The Two-Headed Monster
Finally, Griffin has been the most willing to vary their styles consistently in the LCK. Whether their team is built for the purposes of team fighting or smaller skirmishing or early game dominance, Griffin has been able to showcase a variety of different strategies. This has been made all the more impressive by their complete lack of proven competitive-level talent. Their ability to swap Chovy and Rather on a game-to-game basis allows the team to define styles for each mid laner.
Rather’s performance in Game 2 of the promotion tournament against MVP shows the value he brings to the roster. His Talon pick (and performance) showcased a side of Griffin not many had expected to see - one where the mid laner (rather than superstar bottom laner, Viper) played a roaming carry role. Similarly, his second Talon pick against Hanwha Life Esports in the second round robin allowed them to showcase this style again. Although the meta had adapted to include the ‘funnel Talon’ strategy with smite, Rather eschewed this in favor of his previous Talon play. Although his performance in this match was not as impressive, his understanding of how to split push and apply pressure with Talon was invaluable for the victory and allowed other members - like Viper and Lehends - to group and pressure the rest of Hanwha as four.
However, there is a reason that Chovy has played more games than Rather - his performances have been phenomenal. His Zoe has been present in the majority of Griffin’s games - due to the strength of his team’s other picks - and has performed exceptionally. With 13 games on Zoe, Chovy boasts a whopping 13.25 KDA and a 77% win rate.

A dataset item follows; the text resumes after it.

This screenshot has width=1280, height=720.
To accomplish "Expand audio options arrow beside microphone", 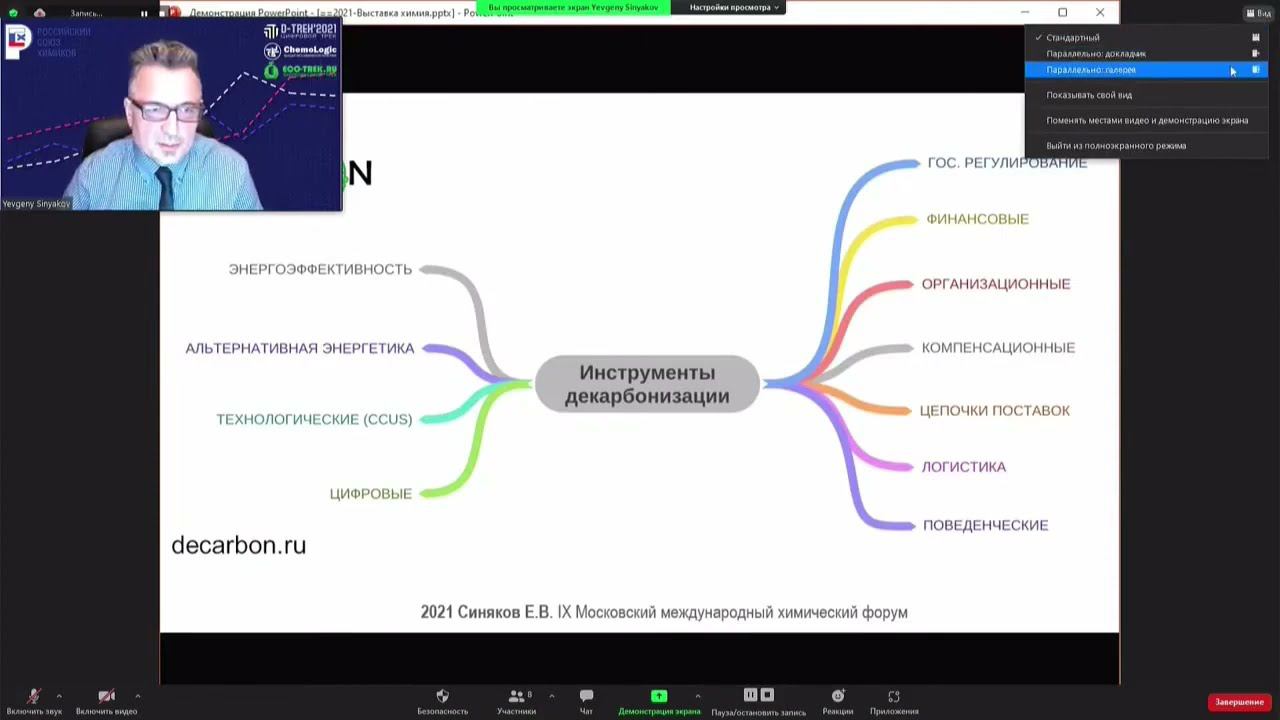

He seems to be Griffin’s go-to in terms of Zoe and team fighting champions like Orianna as well. His perfect-scoring performance against Hanwha Life in the first round robin highlights how Chovy uses Zoe to destroy enemy teams - particularly the team fight around 17 minutes where he picks up a quadra-kill.
The Final Fairytale?
Alongside their success, Griffin’s performance is a constant reminder of the potential excitement of a non-franchised system.
As an organization, Griffin was only formed at the beginning of 2017, and their progress in Korea went largely unnoticed by both western and domestic audiences due to their underwhelming performances in both spring and summer of 2017 Challengers Korea. In 2018, however, Chovy, Viper and Lehends’ addition to the roster injected a fresh set of new, rising talent that could have otherwise been snapped up by other teams in the top league.

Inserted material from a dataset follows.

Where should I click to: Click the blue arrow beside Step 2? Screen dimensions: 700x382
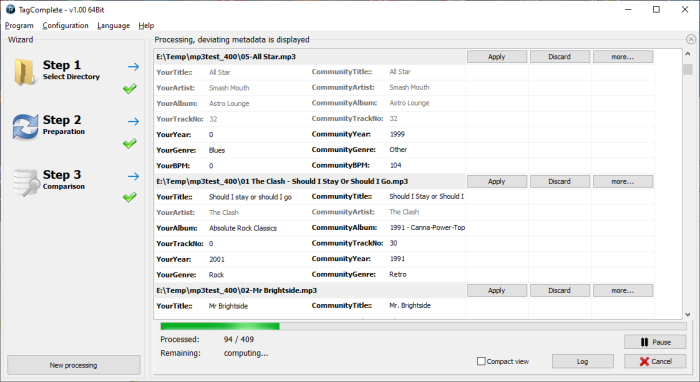coord(133,121)
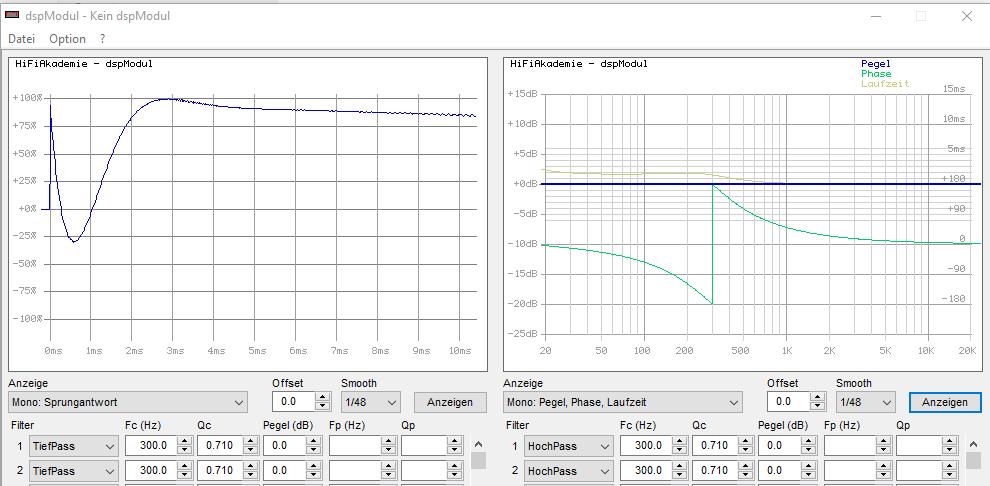The height and width of the screenshot is (486, 990).
Task: Click the left panel Offset value field
Action: (292, 402)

Much like that original Cloud9 roster in 2013 Summer, Griffin’s dominance in 2018 was immensely surprising. Much like the original Cloud9, Griffin are proactive, decisive, and creative - something that has been otherwise absent in LCK Summer. Their confidence shows through from their individual champion selections - such as Tarzan’s Trundle into Kindred picks - and their willingness to make plays against legendary teams like Kingzone and SK Telecom. Griffin’s confidence in a league where the most dominant teams historically have become worlds contenders is both inspiring and instrumental in the final LCK split.

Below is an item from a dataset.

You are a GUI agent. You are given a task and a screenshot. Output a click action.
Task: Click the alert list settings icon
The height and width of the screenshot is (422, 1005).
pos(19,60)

If Griffin are able to pull it together after their recent spout of losses they will become the first rookie team to win a Korean title in their first season - barring MiG Blaze’s victory in the first OGN. And with Riot Korea taking over the reins of the world’s strongest league, Griffin’s success may never be seen again in the era of franchising - which makes their huge success on the backs of confident, flashy rookie players even more inspiring.